Asterix、6月8日の攻撃受け安全なトークン移行を計画

ASTXの侵害は、他のBT404系フォークでも確認されたFlooring Protocolと同じコントラクト上の欠陥に関連している可能性が高く、調査では約4万ドルの損失とNFT連動トークンプールへの広範な波及が追跡されている。

ETH
UNI

要約

AsterixのASTXトークンコントラクトが攻撃を受け、チームによればGMT+8の午前4時ごろ、242件の取引を通じてユニスワップv4プールから約4万ドル相当、約30 ETHの資産が流出した。Asterixは利用者に対し、現在のプールとトークンとの相互作用を停止するよう呼びかけるとともに、調査を進めていることを確認し、安全なトークン移行と詳細な事後検証レポートを計画していると明らかにした。 この攻撃は、6月8日にFlooring Protocolを直撃し、BMPにも影響した脆弱性と同一のものとみられている。研究者によれば、この弱点はフォークされたDN404およびBT404系コードを通じて広がった。セキュリティ研究者やプロジェクト開発者は、このバグをハイブリッドな代替可能トークンとNFTの構造における「ゴースト所有権」の会計上の欠陥と説明しており、攻撃者がトークン会計を操作して、償還可能なトークン残高をほぼ無限に作り出せる状態を許していたという。 Flooringの事案では、ホワイトハットによる介入でブルーチップNFTのうち50万ドル超が回収される前、損失額は当初90万ドル超と見積もられていた。

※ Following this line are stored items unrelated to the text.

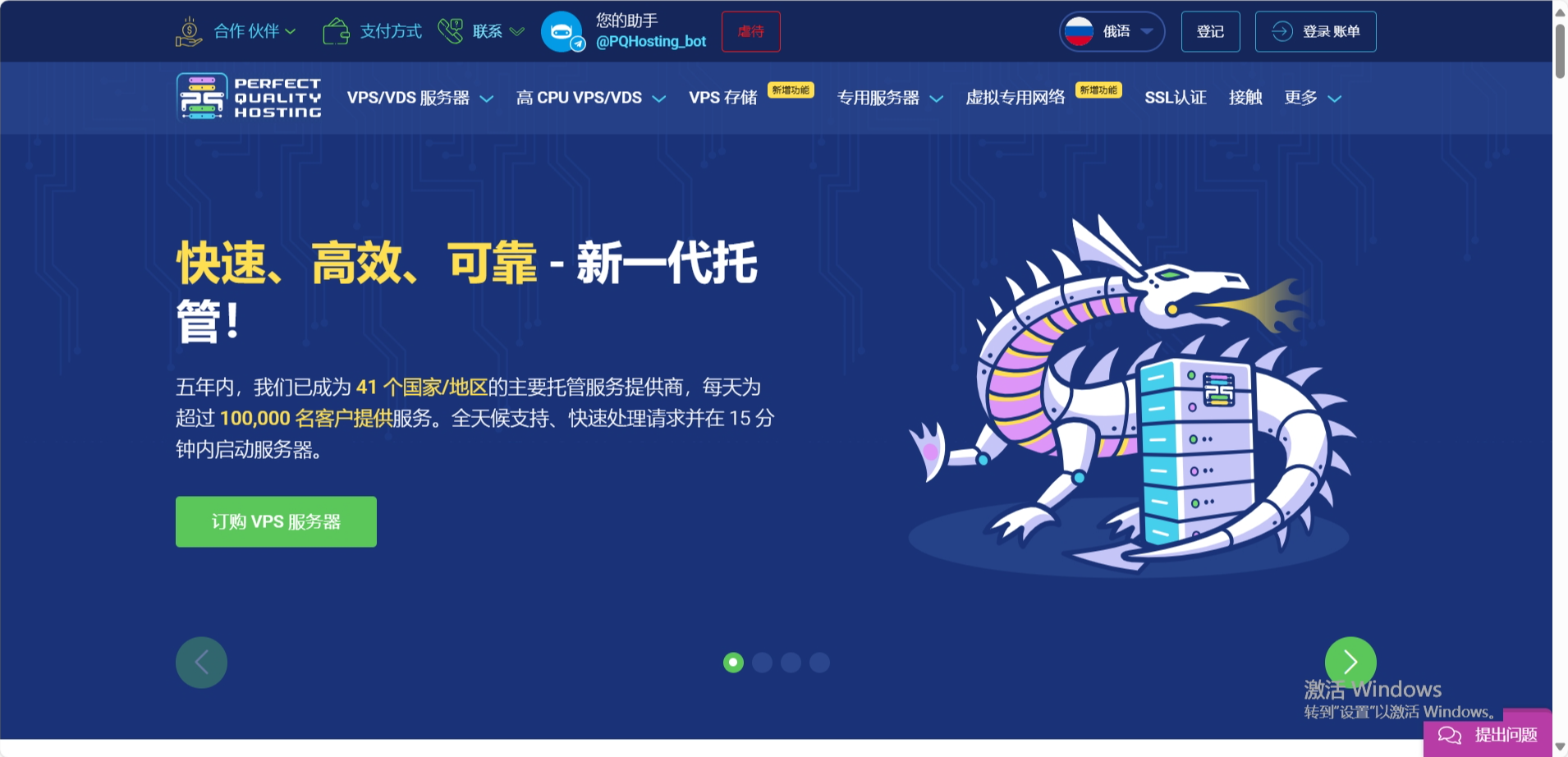Viewport: 1568px width, 757px height.
Task: Click the 新增功能 badge near VPS 存储
Action: click(790, 89)
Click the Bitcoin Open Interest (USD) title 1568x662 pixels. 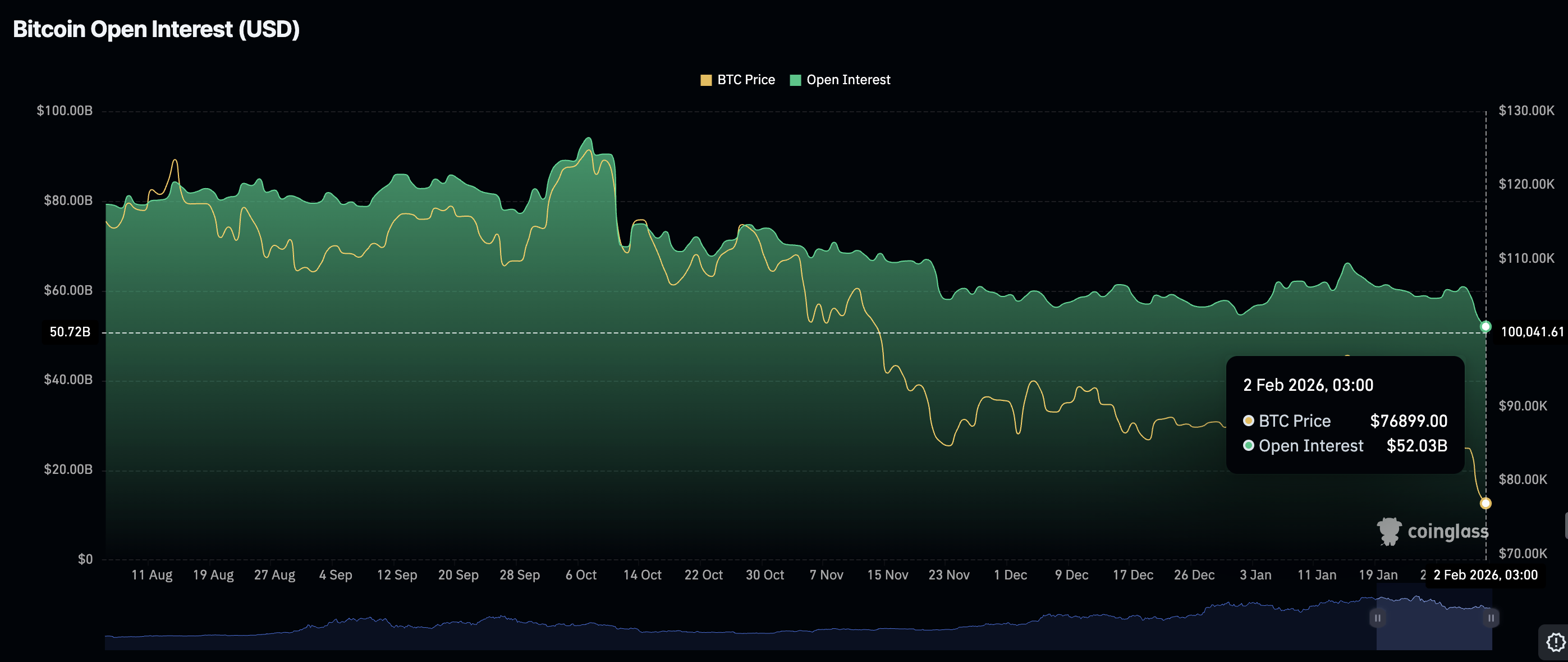pos(157,29)
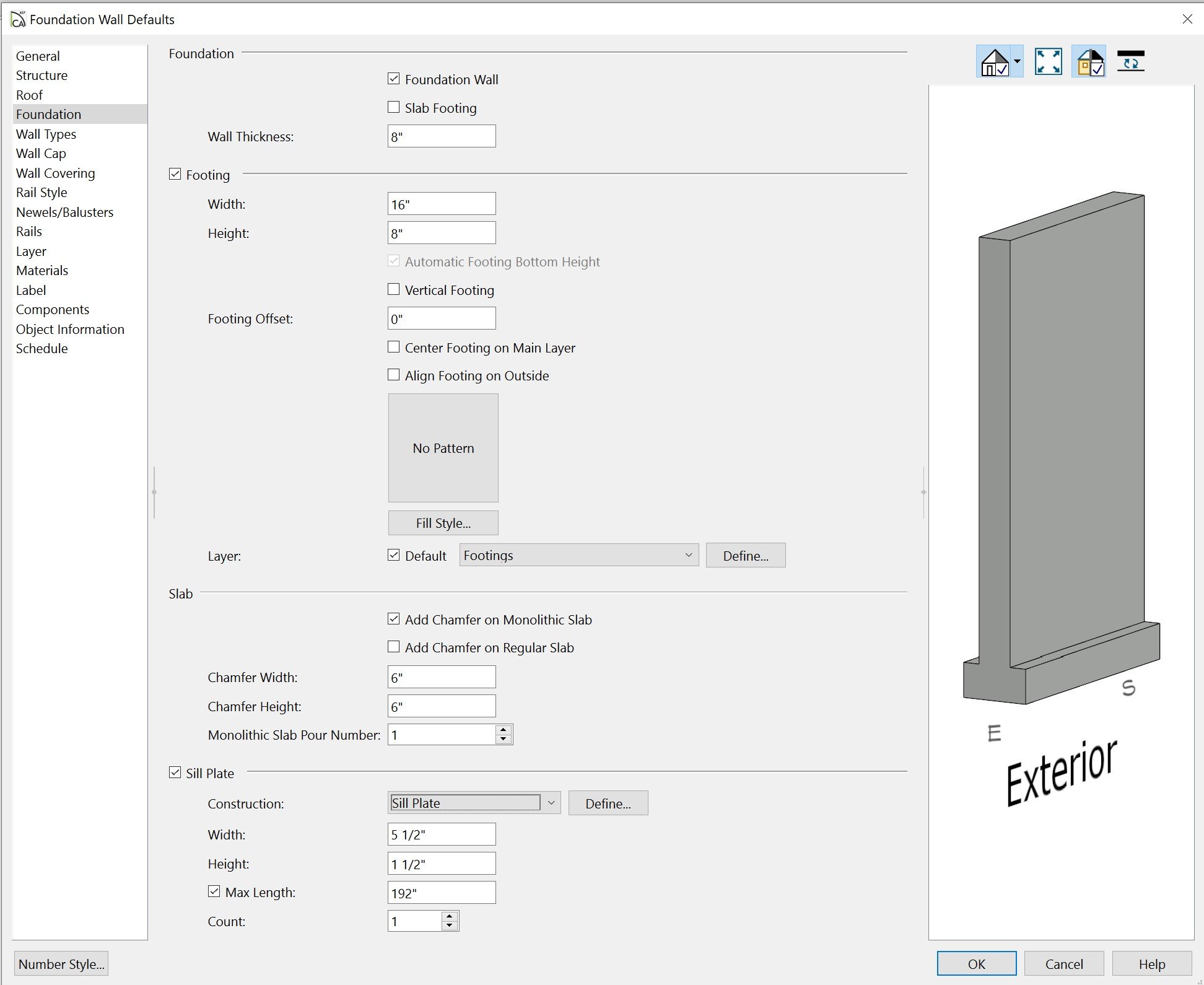Decrease the Sill Plate Count value

click(450, 926)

Yuga Labsの最高経営責任者マイケル・フィッジは、同社が救済対応を開始し、Bored ApesやCryptoPunksなどを含む推定346 ETH相当の68点のNFTを確保したと述べた。この攻撃の拡大を受け、脆弱なベースコードを複数プロジェクトで使い回す未監査のフォーク型プロトコルに対する監視が改めて強まっている。

用語解説
  • DN404: 代替可能トークンの挙動とNFT風の識別子を組み合わせたハイブリッド型トークン設計。
  • BT404: DN404に類似し、共有された会計ロジックの中で代替可能トークンを基礎NFTにひも付けるトークン構造。
  • white hat: 脆弱性を防御目的で悪用し、資産の保護や回収を行うセキュリティ研究者または対応者。